_EXERCISE_: Everything before the line containing "current price tag" is to be left out; repeat that line and all lines after it exactly, to the end of the data.

§

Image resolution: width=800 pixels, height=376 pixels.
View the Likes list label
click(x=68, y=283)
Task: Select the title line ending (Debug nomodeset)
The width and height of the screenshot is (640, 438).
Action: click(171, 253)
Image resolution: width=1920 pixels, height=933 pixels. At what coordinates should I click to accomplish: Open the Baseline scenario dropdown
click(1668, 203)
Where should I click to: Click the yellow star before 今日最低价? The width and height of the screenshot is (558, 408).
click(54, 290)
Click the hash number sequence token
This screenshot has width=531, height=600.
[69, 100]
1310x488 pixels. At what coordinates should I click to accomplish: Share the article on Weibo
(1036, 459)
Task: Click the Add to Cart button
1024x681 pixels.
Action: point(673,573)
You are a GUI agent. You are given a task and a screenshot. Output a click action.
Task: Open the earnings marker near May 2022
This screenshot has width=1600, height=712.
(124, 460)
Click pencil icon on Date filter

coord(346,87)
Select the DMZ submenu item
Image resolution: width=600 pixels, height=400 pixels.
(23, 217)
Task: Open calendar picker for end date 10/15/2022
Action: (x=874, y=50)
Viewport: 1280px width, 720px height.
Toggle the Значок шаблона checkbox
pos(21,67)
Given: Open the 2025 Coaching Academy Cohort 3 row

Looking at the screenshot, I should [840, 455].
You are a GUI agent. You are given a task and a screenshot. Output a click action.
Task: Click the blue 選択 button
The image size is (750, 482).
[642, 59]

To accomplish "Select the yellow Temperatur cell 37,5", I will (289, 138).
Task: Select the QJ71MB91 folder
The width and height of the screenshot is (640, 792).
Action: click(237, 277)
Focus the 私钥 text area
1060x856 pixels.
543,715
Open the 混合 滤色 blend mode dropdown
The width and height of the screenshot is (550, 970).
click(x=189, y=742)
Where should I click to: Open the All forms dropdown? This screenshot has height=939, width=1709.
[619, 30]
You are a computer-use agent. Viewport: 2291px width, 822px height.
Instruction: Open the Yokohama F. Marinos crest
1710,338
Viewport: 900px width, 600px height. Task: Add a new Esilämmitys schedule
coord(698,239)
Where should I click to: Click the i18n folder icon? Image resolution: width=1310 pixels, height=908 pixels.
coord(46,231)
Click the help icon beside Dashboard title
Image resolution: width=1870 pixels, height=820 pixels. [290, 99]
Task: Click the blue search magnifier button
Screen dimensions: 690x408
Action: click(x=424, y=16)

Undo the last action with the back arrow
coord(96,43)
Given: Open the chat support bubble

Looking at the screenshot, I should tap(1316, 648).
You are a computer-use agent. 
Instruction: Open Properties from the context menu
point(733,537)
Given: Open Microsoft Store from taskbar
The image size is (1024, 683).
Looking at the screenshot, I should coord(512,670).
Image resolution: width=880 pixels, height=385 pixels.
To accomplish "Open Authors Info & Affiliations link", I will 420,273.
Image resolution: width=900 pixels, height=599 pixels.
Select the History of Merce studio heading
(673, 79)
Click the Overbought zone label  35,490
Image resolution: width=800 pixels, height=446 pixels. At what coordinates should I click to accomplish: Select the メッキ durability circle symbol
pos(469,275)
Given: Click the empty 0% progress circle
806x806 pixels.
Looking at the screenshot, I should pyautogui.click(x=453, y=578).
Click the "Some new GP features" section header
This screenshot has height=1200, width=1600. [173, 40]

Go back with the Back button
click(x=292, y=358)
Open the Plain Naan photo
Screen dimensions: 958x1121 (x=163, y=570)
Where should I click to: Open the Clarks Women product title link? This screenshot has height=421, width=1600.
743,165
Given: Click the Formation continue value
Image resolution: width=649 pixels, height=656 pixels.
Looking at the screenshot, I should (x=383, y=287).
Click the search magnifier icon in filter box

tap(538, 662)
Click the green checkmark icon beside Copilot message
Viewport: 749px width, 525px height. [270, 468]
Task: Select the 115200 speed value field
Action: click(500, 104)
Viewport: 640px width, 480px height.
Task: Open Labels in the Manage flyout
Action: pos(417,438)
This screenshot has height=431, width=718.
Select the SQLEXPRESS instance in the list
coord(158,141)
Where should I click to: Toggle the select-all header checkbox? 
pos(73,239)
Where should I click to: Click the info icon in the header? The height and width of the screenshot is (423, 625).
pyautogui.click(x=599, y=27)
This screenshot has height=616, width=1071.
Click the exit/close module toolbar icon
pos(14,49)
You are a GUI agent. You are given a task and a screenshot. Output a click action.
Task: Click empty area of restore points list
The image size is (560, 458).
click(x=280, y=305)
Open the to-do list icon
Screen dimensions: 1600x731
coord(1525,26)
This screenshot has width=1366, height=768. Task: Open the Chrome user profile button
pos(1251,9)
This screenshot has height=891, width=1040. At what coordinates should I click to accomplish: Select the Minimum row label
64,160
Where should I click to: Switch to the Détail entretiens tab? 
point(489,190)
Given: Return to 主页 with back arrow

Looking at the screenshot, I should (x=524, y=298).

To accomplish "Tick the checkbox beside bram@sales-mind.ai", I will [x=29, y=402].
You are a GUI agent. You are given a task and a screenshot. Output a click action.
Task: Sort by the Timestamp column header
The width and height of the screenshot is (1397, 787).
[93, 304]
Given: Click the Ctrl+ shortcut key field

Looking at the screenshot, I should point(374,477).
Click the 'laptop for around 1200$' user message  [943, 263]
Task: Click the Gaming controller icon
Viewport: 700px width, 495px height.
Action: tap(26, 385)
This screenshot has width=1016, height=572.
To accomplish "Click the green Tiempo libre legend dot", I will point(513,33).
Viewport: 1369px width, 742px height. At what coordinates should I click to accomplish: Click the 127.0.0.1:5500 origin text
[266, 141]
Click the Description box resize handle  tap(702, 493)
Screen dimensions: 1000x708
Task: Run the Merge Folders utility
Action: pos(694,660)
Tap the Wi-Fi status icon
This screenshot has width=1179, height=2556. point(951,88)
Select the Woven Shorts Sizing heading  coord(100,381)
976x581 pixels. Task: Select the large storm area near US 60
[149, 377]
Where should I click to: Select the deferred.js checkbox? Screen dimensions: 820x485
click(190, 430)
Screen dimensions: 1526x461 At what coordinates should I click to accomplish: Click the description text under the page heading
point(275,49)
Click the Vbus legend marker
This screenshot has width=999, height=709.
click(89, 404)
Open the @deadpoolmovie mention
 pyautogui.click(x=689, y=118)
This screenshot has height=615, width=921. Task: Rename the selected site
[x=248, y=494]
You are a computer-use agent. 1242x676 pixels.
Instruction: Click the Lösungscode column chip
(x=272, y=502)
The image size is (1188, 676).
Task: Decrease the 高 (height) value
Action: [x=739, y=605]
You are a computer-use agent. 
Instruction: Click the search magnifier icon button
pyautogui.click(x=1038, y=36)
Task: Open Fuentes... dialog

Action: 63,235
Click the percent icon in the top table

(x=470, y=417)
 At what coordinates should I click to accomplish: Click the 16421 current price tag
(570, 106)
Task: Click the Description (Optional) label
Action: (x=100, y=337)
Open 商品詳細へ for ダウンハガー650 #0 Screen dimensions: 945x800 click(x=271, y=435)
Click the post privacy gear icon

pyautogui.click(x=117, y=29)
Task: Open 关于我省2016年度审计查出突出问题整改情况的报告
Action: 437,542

§

_TASK RESULT_:
 At what coordinates should I click to accomplish: Click the 16421 current price tag
(570, 106)
Task: Click the Description (Optional) label
Action: (x=100, y=337)
Open 商品詳細へ for ダウンハガー650 #0 Screen dimensions: 945x800 click(x=271, y=435)
Click the post privacy gear icon

pyautogui.click(x=117, y=29)
Task: Open 关于我省2016年度审计查出突出问题整改情况的报告
Action: 437,542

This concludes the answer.